2020-21 CRM/MONTREAL/QUEBEC ANALYSIS ZOOM SEMINARS

Seminars are usually held on Mondays or Fridays. In person seminars in Montreal are held at Concordia, McGill or Universite de Montreal; in person seminars in Quebec City are held at Laval.
To attend a zoom session, and for suggestions, questions etc. please contact Galia Dafni (galia.dafni@concordia.ca), Alexandre Girouard (alexandre.girouard@mat.ulaval.ca), Dmitry Jakobson (dmitry.jakobson@mcgill.ca), Damir Kinzebulatov (damir.kinzebulatov@mat.ulaval.ca) or Iosif Polterovich (iossif@dms.umontreal.ca)


After a break due to COVID-19, Montreal Analysis seminar has resumed on zoom, organized jointly with Laval University in Quebec City. Please, contact one of the organizers for the seminar zoom links.

The talks are recorded and posted on the CRM Youtube channel, on Mathematical Analysis Lab playlist

FALL 2020

Friday, September 11, 9:00 Eastern Time, zoom seminar
Jose Maria Martell (ICMAT)
Uniform rectifiability and elliptic operators satisfying a Carleson measure condition
Abstract: In this talk I will study the correspondence between the properties of the solutions of a class of PDEs and the geometry of sets in Euclidean space. We settle the question of whether (quantitative) absolute continuity of the elliptic measure with respect to the surface measure and uniform rectifiability of the boundary are equivalent, in an optimal class of divergence form elliptic operators satisfying a suitable Carleson measure condition. Our setting is that of domains having an Ahlfors regular boundary and satisfying the so-called interior Corkscrew and Harnack chain conditions (these are respectively scale-invariant/quantitative versions of openness and path-connectivity) and we show that for the class of Kenig-Pipher uniformly elliptic operators (operators whose coefficients have controlled oscillation in terms of a Carleson measure condition) the solvability of the $L^p$-Dirichlet problem with some finite $p$ is equivalent to the quantitative openness of the exterior domains or to the uniform rectifiablity of the boundary. Joint work with S. Hofmann, S. Mayboroda, T. Toro, and Z. Zhao.
Friday, October 9, 13:00 Eastern time, zoom seminar
Arick Shao (Queen Mary university)

------------

▶ What you need to do:
A) On the seminar page, at which university are in-person seminars in Quebec City held?
B) Extend the analysis seminar page, beginning right after its last line.
The entries that come next are separate material, unrelated to the seminar page.

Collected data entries
------------

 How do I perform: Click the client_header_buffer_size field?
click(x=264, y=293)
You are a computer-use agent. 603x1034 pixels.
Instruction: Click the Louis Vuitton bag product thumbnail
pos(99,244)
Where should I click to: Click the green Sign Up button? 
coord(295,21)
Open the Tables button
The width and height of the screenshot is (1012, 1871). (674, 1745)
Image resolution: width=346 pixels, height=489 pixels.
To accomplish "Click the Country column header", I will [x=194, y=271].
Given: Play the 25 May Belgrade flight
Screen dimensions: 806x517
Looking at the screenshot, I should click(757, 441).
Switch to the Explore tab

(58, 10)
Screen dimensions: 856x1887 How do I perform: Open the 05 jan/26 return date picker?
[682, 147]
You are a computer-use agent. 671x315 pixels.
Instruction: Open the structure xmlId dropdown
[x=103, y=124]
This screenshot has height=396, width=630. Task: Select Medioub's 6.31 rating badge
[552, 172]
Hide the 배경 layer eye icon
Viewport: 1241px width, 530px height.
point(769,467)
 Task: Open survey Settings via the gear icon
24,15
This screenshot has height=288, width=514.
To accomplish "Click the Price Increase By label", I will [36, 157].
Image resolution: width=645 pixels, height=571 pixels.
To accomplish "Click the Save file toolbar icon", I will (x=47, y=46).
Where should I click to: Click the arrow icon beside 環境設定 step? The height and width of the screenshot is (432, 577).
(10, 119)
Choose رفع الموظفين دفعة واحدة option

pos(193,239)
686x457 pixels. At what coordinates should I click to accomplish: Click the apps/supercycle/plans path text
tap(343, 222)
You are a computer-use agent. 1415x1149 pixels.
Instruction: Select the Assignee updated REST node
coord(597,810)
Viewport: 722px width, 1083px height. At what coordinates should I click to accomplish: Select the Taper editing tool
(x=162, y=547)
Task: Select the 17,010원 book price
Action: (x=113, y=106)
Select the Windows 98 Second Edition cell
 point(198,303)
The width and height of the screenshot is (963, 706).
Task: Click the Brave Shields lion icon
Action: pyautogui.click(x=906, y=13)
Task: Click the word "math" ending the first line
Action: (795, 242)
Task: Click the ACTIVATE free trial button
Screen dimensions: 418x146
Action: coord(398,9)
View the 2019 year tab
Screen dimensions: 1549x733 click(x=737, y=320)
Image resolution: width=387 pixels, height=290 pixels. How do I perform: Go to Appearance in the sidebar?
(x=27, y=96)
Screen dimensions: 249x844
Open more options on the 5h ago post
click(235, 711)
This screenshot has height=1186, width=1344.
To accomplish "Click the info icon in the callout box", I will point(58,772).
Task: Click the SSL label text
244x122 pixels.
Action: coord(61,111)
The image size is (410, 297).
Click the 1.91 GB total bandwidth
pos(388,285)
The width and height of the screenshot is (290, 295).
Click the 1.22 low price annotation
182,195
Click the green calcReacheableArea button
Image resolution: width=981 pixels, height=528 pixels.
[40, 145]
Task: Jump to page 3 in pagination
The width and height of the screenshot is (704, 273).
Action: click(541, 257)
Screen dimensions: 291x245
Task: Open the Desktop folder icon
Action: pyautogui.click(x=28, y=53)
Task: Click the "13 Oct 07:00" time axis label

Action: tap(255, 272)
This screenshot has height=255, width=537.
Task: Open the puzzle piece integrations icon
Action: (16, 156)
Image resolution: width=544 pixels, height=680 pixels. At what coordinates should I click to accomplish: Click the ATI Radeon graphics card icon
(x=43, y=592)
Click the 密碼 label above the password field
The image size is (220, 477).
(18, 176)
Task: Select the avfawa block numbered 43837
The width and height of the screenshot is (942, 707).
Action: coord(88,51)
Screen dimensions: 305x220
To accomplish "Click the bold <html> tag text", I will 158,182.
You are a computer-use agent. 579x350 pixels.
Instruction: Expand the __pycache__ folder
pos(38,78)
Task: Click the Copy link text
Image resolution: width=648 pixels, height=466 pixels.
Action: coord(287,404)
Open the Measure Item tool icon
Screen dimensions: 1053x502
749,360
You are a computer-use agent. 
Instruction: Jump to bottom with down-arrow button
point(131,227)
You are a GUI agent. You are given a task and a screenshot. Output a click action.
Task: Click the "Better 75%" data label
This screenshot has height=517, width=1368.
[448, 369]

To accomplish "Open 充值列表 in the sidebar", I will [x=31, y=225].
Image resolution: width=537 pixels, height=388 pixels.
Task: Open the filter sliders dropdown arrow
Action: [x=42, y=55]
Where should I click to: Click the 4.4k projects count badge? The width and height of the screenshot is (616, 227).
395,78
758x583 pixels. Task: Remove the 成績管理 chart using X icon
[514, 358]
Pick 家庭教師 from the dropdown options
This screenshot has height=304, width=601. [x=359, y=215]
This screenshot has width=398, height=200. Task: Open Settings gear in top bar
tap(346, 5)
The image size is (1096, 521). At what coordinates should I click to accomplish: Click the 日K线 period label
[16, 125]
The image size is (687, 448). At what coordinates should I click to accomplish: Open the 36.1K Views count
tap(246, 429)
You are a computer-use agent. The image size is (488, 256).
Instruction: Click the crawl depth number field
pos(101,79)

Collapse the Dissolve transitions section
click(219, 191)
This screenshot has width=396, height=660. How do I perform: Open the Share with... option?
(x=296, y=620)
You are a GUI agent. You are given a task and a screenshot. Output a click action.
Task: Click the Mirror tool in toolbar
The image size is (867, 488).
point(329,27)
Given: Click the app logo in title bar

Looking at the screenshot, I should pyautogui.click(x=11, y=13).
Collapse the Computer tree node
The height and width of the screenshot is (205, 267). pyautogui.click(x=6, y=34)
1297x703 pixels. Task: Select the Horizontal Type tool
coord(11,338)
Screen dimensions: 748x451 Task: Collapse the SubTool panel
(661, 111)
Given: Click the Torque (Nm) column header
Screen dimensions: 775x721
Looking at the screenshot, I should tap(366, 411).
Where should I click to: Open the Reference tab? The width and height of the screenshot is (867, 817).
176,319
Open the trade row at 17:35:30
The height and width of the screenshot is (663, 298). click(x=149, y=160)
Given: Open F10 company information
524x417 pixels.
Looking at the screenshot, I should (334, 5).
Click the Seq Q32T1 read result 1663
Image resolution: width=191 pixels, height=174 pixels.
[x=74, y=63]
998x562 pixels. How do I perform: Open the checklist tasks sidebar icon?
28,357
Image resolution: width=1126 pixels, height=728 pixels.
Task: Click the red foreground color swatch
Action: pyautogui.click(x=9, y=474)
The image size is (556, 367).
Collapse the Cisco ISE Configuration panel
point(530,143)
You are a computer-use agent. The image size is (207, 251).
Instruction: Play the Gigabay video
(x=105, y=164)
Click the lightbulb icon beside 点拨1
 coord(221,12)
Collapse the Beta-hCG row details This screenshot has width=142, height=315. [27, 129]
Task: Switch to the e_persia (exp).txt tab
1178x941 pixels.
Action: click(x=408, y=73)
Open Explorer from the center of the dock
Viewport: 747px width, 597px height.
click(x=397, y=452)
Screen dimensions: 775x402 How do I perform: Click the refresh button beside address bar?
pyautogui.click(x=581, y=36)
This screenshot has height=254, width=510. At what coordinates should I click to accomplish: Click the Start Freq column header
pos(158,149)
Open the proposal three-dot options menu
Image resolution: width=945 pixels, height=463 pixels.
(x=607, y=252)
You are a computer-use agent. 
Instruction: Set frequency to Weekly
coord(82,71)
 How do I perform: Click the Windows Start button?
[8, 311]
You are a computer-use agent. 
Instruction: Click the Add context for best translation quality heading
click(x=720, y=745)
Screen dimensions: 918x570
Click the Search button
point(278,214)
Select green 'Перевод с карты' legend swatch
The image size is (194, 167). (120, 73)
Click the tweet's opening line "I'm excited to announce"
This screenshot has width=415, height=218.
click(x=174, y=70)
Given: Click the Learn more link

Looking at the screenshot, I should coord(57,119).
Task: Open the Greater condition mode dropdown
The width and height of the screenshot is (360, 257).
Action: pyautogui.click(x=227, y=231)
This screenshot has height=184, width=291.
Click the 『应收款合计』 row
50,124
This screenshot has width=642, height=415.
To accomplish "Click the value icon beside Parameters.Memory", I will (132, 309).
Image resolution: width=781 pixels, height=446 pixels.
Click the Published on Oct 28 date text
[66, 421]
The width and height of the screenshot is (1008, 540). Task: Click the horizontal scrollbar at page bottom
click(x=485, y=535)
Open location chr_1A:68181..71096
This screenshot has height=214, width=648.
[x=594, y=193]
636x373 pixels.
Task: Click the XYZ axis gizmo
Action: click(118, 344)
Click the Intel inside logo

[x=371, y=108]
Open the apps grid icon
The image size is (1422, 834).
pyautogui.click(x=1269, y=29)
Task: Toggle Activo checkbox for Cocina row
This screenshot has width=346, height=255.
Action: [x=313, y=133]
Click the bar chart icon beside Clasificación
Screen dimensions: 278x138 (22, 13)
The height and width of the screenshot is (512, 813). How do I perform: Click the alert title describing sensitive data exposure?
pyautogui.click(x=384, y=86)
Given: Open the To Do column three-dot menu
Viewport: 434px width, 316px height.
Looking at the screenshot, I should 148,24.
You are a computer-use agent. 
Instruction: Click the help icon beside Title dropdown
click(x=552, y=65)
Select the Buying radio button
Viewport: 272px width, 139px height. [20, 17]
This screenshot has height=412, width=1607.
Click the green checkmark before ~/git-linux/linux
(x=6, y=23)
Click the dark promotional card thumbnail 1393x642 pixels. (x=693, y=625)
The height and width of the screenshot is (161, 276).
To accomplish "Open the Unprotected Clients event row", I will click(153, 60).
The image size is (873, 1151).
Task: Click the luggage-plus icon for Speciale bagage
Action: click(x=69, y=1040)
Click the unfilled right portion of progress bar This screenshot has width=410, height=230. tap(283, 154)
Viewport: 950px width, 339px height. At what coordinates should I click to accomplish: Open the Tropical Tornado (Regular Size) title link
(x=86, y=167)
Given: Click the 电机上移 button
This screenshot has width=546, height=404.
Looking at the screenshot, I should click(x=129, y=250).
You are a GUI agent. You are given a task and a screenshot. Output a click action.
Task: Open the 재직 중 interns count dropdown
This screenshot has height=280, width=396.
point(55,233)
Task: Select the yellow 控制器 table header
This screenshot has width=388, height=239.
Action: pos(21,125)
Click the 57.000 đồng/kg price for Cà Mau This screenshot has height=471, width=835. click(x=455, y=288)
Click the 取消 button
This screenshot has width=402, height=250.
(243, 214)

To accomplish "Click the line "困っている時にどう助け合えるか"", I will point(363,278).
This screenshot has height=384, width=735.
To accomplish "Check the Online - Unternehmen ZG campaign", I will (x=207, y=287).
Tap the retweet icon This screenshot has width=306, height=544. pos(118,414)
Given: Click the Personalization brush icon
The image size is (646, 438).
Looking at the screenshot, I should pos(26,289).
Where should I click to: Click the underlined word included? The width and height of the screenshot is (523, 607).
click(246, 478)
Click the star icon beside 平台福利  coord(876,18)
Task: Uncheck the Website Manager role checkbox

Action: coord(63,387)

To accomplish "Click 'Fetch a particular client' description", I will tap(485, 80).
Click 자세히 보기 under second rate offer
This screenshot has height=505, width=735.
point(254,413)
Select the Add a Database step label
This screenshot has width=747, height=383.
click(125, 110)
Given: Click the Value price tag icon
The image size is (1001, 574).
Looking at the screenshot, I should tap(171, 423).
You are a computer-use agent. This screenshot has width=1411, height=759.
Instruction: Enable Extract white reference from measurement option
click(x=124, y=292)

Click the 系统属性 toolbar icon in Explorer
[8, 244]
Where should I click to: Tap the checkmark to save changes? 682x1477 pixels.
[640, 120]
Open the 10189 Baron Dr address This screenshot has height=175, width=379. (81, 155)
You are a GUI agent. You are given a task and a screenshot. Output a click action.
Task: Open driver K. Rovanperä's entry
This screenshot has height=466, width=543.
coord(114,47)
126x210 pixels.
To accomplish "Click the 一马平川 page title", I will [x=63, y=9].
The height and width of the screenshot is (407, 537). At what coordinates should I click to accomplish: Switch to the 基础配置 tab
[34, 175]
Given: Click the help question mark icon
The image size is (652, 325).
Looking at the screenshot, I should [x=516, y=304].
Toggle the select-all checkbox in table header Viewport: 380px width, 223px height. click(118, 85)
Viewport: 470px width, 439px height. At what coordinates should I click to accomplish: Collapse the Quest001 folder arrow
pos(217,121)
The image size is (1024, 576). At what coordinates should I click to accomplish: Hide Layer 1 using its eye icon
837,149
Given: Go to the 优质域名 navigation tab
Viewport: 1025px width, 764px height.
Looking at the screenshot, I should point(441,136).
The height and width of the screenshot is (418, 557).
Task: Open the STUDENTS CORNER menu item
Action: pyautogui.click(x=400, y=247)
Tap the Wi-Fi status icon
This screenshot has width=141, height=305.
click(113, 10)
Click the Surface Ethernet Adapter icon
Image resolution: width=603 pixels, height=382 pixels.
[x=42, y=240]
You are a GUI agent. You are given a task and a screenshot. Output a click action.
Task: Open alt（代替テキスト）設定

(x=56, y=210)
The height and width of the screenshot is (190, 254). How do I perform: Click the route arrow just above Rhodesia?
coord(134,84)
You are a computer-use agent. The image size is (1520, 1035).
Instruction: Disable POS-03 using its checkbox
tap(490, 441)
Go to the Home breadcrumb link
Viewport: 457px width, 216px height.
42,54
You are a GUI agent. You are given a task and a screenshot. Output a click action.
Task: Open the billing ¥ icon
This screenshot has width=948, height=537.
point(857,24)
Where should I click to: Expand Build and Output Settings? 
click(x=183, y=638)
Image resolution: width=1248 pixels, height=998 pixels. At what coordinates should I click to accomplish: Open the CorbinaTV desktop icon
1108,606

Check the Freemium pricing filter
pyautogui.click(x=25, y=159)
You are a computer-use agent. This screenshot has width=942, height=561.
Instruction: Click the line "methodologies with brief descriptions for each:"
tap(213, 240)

------------

▶ Task answers:
A) Laval

B)
On Controllability of Waves and Geometric Carleman Estimates
Abstract: We consider the question of exact (boundary) controllability of wave equations: whether one can steer their solutions from any initial state to any final state using appropriate boundary data. In particular, we discuss new and fully general results for linear wave equations on time-dependent domains with moving boundaries. We also discuss the novel geometric Carleman estimates that are the main tools for proving these controllability results.
Friday, October 16, 14:30 Eastern Time, zoom seminar
Guangyu Xi (University of Maryland)
On the Smoluchowski-Kramers approximation of infinite dimensional systems with state-dependent damping
Abstract: We study a class of stochastic nonlinear damped wave equations endowed with Dirichlet boundary conditions. We show that the Smoluchowski-Kramers approximation describes the convergence of solutions of the stochastic wave equations to the solution of a quasilinear stochastic parabolic equation endowed with Dirichlet boundary conditions. This is a joint work with Sandra Cerrai from UMD.
Friday, October 23, 14:30 Eastern time, zoom seminar
Mohammad Shirazi (McGill)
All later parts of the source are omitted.